Andrews also wondered about his childhood teammates. Might something similar be happening to their brains? And what about the millions of other Americans who’d played contact sports as kids?
Most media coverage of CTE has focused on former NFL players. But the disease has recently been diagnosed in people who only played high school sports, which means it might be present in a much larger swath of the population.
In contact sports, when athletes smash their heads, they unwittingly set off a molecular firestorm inside. When two helmets collide, the brains slosh around inside the skulls. That back-and-forth motion wreaks havoc on axons, which are the impossibly long and skinny fibers that project from nerve cells in the brain. The axons stretch like rubber bands, tearing delicate tubes inside that carry important chemicals across the brain.

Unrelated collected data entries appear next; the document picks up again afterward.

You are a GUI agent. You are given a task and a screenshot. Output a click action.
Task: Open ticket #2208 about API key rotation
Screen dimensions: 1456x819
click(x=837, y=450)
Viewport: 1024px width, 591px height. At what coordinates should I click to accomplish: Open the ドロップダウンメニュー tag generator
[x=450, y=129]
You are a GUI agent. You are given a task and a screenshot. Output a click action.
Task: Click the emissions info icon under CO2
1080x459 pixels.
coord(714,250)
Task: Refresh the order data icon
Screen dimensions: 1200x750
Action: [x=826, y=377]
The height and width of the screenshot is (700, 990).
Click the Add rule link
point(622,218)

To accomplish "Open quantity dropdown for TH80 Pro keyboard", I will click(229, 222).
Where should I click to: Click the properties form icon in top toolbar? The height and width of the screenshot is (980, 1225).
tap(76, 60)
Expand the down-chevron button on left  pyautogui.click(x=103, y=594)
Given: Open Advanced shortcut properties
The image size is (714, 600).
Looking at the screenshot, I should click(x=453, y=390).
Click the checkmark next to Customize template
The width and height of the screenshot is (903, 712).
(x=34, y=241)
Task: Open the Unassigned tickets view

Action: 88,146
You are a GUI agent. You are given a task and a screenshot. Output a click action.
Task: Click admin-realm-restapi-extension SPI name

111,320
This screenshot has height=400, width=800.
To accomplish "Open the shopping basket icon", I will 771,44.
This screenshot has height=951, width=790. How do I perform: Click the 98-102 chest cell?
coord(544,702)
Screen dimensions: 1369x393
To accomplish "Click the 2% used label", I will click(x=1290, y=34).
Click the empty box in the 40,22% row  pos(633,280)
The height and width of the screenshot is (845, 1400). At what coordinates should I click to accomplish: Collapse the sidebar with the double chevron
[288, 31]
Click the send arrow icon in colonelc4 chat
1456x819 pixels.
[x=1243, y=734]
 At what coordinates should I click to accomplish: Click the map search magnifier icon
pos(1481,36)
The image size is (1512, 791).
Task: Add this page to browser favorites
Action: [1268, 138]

At the same time, tau protein that reinforces the axons breaks away, forming clumps that block key pathways between brain cells. In some people, these tau clumps build and spread over time, causing cell death, brain shrinkage, and progressive dementia.
Definitive CTE diagnosis happens during an autopsy, when a doctor removes the brain, slices it into thin wafers, and stains it with a chemical that binds to the clumps of tau protein, so they show up as distinctive dark patches under a microscope. But this analysis isn’t part of a standard autopsy, so many families never learn what caused their loved ones’ mental decline.
With Andrews’ permission, Raji and Merrill decided to draft a scientific journal article about his case, envisioning that the way they’d evaluated Andrews’ brain could become part of the diagnostic workup for CTE. In the article, Merrill, Raji, and their colleagues clarified the need for studies of other patients to confirm the approach. But “the history, progressive cognitive and mood decline, along with longitudinal brain atrophy, make the possibility of CTE likely,” they wrote. The article appeared in the American Journal of Geriatric Psychiatry in 2016, making Andrews the first living high school football player with suspected CTE to be featured in a medical journal.
Merrill and Raji kept their subject anonymous. But after I contacted Andrews through Merrill, he opted to go public in hopes it might motivate others with memory loss to learn more about their condition. “Anybody in this country right now who has a problem with memory gets an MRI scan. They render an interpretation — that’s the end of it,” Raji says. “Given that these scans are already being done, would we not be in a better position to help patients if we can extract more information from those scans? We should interpret them in a way that adds value to the specific patient’s situation.”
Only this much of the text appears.